» **TASK INSTRUCTIONS**
Lines in the data below that contain the word "chart" are to be copied.
****************************************
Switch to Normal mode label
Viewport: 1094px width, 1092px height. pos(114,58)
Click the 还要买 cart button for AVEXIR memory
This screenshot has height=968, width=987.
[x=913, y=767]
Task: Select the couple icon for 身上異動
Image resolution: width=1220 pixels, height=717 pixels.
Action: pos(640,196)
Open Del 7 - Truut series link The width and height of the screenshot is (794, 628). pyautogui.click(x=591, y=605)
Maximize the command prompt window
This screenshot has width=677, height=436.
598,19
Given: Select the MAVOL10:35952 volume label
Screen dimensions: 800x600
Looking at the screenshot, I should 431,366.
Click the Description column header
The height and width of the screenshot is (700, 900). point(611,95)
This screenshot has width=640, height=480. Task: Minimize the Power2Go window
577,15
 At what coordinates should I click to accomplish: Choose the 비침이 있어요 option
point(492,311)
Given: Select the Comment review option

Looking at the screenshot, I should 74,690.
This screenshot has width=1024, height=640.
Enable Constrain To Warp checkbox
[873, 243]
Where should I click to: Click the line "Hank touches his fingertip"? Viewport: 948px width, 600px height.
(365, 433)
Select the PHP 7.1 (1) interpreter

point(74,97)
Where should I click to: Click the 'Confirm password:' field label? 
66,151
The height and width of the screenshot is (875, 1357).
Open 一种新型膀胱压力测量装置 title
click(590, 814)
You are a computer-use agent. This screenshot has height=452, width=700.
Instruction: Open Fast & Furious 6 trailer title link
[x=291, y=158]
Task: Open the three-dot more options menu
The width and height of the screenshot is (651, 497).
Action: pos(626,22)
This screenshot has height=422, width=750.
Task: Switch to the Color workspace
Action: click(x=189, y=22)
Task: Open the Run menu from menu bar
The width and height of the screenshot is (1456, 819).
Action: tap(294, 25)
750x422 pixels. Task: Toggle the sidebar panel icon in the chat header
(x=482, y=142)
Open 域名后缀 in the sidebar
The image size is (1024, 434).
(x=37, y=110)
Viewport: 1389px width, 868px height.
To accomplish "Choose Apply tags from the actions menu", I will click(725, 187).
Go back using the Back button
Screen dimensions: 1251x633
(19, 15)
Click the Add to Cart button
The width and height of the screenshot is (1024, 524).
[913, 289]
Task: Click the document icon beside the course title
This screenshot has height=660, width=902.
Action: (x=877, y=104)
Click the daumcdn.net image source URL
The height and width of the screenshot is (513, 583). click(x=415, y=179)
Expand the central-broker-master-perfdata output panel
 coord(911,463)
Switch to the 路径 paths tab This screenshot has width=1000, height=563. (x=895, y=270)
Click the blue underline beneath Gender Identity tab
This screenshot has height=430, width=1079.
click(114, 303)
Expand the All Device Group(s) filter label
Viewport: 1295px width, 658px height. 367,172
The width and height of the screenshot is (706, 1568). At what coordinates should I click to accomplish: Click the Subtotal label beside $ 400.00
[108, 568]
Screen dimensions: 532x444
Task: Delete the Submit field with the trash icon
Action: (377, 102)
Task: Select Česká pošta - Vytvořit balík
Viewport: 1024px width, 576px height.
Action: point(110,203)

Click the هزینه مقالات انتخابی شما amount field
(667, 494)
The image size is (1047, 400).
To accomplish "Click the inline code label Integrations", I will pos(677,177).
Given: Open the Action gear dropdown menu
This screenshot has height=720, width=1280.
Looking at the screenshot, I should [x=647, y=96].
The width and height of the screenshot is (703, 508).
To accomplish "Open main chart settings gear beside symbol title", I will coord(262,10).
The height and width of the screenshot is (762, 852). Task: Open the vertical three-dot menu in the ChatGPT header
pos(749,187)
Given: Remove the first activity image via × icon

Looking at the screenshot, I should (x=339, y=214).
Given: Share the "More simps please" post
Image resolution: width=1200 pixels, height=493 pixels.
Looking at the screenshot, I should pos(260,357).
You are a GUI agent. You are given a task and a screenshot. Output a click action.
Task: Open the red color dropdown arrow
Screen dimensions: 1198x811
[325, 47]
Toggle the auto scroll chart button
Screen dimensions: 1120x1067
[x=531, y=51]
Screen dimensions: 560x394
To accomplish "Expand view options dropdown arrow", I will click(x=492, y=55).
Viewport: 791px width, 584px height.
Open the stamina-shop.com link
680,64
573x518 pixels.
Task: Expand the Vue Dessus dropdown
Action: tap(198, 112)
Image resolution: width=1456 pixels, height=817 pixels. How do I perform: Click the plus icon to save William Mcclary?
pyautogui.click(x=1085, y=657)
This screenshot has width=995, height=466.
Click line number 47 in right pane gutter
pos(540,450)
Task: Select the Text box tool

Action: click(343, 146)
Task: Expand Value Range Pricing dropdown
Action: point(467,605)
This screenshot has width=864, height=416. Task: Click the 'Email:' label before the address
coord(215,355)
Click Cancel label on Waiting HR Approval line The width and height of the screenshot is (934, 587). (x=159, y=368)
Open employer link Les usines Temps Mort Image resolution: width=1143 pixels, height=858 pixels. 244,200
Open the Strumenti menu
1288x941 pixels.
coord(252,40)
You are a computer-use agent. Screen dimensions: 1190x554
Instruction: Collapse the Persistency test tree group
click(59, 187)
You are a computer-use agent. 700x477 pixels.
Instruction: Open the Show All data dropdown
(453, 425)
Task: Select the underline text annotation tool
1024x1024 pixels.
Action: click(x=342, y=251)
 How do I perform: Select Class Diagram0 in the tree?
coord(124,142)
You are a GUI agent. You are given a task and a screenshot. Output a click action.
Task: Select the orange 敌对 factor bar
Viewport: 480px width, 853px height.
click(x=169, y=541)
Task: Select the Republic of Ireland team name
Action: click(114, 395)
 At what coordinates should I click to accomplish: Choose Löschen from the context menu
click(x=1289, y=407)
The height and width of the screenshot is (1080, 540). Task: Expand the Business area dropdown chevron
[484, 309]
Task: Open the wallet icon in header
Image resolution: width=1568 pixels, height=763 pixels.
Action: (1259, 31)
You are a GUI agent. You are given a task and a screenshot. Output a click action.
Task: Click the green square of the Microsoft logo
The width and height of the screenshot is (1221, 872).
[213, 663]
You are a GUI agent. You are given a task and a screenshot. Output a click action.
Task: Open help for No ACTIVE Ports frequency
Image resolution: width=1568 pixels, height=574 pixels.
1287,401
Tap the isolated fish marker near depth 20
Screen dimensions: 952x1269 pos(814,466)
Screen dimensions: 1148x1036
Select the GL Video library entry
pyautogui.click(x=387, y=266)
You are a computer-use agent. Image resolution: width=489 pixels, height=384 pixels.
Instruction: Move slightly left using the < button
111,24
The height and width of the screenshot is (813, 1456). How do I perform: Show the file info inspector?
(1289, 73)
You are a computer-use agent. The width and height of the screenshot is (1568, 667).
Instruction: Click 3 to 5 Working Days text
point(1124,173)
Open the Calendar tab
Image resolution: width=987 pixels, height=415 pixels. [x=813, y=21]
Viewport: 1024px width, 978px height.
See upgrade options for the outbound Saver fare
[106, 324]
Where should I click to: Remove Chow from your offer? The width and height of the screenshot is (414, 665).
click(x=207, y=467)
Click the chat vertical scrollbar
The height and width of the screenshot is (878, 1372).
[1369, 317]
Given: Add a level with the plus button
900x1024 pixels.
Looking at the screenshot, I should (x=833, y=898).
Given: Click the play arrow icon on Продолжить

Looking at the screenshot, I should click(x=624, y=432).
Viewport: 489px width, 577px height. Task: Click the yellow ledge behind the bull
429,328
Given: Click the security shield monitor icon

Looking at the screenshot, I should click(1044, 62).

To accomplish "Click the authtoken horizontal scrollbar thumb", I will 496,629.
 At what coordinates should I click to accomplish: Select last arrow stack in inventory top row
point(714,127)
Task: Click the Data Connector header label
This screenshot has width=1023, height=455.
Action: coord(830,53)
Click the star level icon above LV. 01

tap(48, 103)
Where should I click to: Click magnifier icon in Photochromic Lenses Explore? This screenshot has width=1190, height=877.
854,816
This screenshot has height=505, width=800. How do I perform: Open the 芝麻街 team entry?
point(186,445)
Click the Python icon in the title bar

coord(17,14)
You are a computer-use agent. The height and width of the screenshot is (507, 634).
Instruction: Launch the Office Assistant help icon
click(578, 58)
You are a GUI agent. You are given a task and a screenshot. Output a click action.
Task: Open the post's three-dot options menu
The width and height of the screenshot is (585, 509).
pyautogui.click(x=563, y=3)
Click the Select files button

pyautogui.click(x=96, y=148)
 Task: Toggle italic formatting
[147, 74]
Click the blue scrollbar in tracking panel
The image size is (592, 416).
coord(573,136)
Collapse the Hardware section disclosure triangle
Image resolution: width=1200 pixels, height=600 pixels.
****************************************
» **EXERCISE ANSWER**
To accomplish "Open main chart settings gear beside symbol title", I will coord(262,10).
Toggle the auto scroll chart button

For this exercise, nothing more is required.